Montesquieu
Extrait du document
«
« Les lois, dans la signification la plus étendue, sont les rapports nécessaires qui dérivent de la nature
des choses ; et, dans ce sens, tous les êtres ont leurs lois, la divinité a ses lois, le monde matériel a ses
lois, les intelligences supérieures à l'homme ont leurs lois, les bêtes ont leurs lois, l'homme a ses lois.
Ceux qui ont dit qu'une fatalité aveugle a produit tous les effets que nous voyons dans le monde, ont dit
une grande absurdité : car quelle plus grande absurdité qu'une fatalité aveugle qui aurait produit des
êtres intelligents?
Il y a donc une raison primitive ; et les lois sont les rapports qui se trouvent entre elle et les différents
êtres, et les rapports de ces divers êtres entre eux.
Dieu a du rapport avec l'univers, comme créateur et comme conservateur; les lois selon lesquelles il a
créé sont celles selon lesquelles il conserve : il agit selon ces règles, parce qu'il les connaît; il les
connaît, parce qu'il les a faites; il les a faites, parce qu'elles ont du rapport avec sa sagesse et sa
puissance.
Comme nous voyons que le monde, formé par le mouvement de la matière, et privé d'intelligence,
subsiste toujours, il faut que ses mouvements aient des lois invariables; et, si l'on pouvait imaginer un
autre monde que celui-ci, il aurait des règles constantes, ou il serait détruit.
Ainsi la création, qui paraît être un acte arbitraire, suppose des règles aussi invariables que la fatalité
des athées.
Il serait absurde de dire que le créateur, sans ces règles, pourrait gouverner le monde,
puisque le monde ne subsisterait pas sans elles.
Ces règles sont un rapport constamment établi.
Entre un corps mu et un autre corps mu, c'est suivant
les rapports de la masse et de la vitesse que tous les mouvements sont reçus, augmentés, diminués,
perdus ; chaque diversité est uniformité, chaque changement est constance.
Les êtres particuliers peuvent avoir des lois qu'ils ont faites : mais ils en ont aussi qu'ils n'ont pas faites.
Avant qu'il y eût des êtres intelligents, ils étaient possibles ; ils avaient donc des rapports possibles, et
par conséquent des lois possibles.
Avant qu'il y eût des lois faites, il y avait des rapports de justice
possibles.
Dire qu'il n'y a rien de juste ni d'injuste que ce qu'ordonnent ou défendent les lois positives,
c'est dire qu'avant qu'on eût tracé de cercle, tous les rayons n'étaient pas égaux.»
Au seuil de L'Esprit des lois, Montesquieu définit la loi en termes de rapport, de structure constante et réglée.
Il
s'agira pour lui de rapporter ces lois aux principes des différents gouvernements, au physique des pays, aux
climats, aux moeurs, à la religion, au commerce...
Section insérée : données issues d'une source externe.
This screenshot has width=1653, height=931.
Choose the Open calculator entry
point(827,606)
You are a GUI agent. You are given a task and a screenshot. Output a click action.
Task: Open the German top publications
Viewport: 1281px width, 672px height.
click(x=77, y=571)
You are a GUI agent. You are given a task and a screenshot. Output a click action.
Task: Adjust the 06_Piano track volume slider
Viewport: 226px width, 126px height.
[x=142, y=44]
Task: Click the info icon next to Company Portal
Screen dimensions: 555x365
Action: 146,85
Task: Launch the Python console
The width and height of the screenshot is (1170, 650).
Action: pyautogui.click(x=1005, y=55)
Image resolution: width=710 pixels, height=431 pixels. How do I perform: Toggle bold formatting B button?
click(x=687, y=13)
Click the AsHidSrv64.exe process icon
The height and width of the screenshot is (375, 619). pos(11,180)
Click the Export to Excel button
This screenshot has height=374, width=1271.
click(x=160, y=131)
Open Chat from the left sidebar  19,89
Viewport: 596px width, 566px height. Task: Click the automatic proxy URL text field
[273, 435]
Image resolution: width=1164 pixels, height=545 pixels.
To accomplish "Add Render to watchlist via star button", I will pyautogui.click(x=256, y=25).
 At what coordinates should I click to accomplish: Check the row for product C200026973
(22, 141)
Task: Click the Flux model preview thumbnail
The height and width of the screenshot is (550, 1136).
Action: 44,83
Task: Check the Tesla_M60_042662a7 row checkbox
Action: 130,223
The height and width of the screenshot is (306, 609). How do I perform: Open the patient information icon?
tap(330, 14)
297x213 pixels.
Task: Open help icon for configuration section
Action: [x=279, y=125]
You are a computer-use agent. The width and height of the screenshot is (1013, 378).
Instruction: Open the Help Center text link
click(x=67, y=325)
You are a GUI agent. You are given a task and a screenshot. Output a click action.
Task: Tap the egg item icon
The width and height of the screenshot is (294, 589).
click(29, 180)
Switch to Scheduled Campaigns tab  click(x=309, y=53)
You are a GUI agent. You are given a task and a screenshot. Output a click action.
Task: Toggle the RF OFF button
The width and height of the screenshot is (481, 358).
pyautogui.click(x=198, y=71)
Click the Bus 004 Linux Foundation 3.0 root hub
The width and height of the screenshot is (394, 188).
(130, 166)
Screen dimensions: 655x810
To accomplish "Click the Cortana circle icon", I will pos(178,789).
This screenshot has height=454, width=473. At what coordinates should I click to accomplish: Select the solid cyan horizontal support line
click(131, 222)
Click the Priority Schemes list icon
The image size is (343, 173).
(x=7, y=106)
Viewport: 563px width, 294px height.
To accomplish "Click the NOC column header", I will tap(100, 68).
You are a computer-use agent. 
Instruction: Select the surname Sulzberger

Plus rien n'est sans raison, pas même les décrets de Dieu.
Lorsqu'il parle de lois, Montesquieu ne formule pas de normes, ne souligne pas l'acte d'une volonté, il décrit « les
rapports nécessaires qui dérivent de la nature des choses ».
Il restitue une logique, il explore des structures, il
met à jour un ordre.
Le règne de la loi est universel, mais il est de l'ordre de la description, plutôt que de la
prescription.
La « raison primitive » elle-même n'agit pas en dehors du dispositif universel des lois.
Avec ce
concept de loi, Montesquieu réduit l'arbitraire aussi bien dans l'acte créateur que dans les actions humaines (« J'ai
d'abord examiné les hommes; et j'ai cru que, dans cette infinie diversité de lois et de moeurs, ils n'étaient pas
uniquement conduits par leurs fantaisies », Préface).
Montesquieu se place donc, comme Cicéron (voir texte 6),
dans la perspective du droit naturel.
II y ajoute un caractère de nécessité purement géométrique, qui apparaît
dans la comparaison finale du texte, au détriment de ce que pouvait avoir de providentiel le gouvernement de
l'univers.
Mais Montesquieu est plus pessimiste que Cicéron : « comme être intelligent, [l'homme] viole sans cesse
les lois que Dieu a établies, et change celles qu'il établit lui-même...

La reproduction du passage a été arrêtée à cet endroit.